Seared scallops are served on a bed of mercurochrome-colored curried lentils. The presentation is arresting, but the lentils are underdone. Another dish that looks great is a pork roulade, tenderloin rolled around wild boar sausage. It needs salt, and the under-seasoned bacon and pea risotto it’s served with seems more like plain rice. There’s none of the creaminess one wants from risotto.
When the menu plays it a bit simpler, the results are excellent. Another “duo,’’ this time a main dish of chicken, combines soul food and classic technique. Confit leg and thigh are served with a crisp breast, the white meat unusually even juicier than the dark. Tender collard greens are on the side, along with a creamy macaroni and cheese laced with slices of truffle, not the ubiquitous truffle oil. It’s dynamite.
More traditional upscale comfort food is also well done - a first course of lobster ravioli, richness balanced by the bite of arugula and watercress plus pinot grigio vinaigrette, edges rounded out with walnuts; slow-roasted rib eye with cauliflower puree and roasted Romanesco, cauliflower’s Italian cousin, plus thin-sliced potatoes layered like a mille-feuille.
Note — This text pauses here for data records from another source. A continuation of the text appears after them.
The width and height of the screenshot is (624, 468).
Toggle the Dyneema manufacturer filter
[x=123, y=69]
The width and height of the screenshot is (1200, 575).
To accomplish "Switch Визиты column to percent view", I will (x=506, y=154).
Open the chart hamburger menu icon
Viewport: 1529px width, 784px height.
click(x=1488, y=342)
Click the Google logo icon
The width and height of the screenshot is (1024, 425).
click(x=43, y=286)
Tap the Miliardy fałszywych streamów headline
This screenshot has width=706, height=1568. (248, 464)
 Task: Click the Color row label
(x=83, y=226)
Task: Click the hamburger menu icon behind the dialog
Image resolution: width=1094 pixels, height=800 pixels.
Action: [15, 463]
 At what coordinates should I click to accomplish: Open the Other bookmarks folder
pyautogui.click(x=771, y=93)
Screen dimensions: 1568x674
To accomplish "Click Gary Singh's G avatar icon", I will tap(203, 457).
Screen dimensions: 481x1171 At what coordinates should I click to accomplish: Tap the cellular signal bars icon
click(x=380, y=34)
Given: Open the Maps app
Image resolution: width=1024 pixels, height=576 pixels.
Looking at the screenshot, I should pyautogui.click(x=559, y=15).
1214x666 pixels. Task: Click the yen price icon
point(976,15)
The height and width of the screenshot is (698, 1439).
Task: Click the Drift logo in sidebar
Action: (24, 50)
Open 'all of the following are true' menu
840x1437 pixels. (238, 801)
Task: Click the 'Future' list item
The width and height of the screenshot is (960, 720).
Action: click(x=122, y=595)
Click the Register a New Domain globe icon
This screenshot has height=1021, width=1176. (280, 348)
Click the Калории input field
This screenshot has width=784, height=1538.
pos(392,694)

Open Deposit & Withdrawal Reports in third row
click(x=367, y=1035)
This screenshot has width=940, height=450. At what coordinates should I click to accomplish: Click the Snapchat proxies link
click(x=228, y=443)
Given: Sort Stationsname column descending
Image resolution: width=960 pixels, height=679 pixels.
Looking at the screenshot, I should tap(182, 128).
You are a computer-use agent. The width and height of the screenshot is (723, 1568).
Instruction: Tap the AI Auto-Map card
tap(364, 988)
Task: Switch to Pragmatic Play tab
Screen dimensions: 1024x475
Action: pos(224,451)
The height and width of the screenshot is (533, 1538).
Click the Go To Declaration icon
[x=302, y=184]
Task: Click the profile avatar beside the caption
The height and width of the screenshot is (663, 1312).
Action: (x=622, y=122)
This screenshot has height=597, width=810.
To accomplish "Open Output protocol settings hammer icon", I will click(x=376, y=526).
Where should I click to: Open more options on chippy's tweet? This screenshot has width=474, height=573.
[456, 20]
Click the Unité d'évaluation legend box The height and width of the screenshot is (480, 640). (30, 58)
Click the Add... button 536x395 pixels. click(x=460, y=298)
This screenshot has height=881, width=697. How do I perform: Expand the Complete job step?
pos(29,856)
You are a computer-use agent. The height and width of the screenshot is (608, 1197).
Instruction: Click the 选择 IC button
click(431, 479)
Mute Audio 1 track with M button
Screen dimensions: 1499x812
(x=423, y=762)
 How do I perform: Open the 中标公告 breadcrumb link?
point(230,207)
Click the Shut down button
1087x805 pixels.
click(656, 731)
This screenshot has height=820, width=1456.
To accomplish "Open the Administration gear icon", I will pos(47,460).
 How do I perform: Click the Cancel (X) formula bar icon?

Dessert brings options such as red velvet cake with goat cheese cheesecake, Nutella creme brulee, and strawberry shortcake with pink peppercorn ice cream. One can also order a trio of mini versions. The red velvet cake has the texture of dry sponge, but the Nutella creme brulee is a little dish of happiness, the custard and the hazelnut paste an unexpectedly satisfying combination.
It can take a long time for food to arrive at the table. Frankson’s cocktails offer distraction while guests wait. As well as the Sugar & Spice, tequila appears in a drink called the Pink Lady, matched with rhubarb-lavender syrup and lime. The flavors are brilliant, although the cocktail itself could be a few degrees colder. The wine list offers an extensive selection of food-friendly, often wallet-friendly bottles, many of which diners will be familiar with from other wine lists around town. (There’s also a pricey reserve list for those looking to impress.) On tap are Allagash White, Dogfish Head IPA, and Stella Artois, as well as the 49 Social house pour - currently Pretty Things Jack D’Or, becoming so dominant locally I’m going to start calling it Boston Budweiser. Bottle selections include Estrella Damm Inedit, a witbier that superstar chef Ferran Adria had a hand in creating.
49 Social occupies the space that was formerly Ivy. Small and attractive, it looks much the same as ever: brick walls, wrought iron railings, marble bar, and a balcony. As a midrange place appropriate for after-work gatherings or business lunches or dinners, it fills two niches for Downtown Crossing. But with so much of the action taking place by the bar, it sometimes feels like 24 1/2 Social.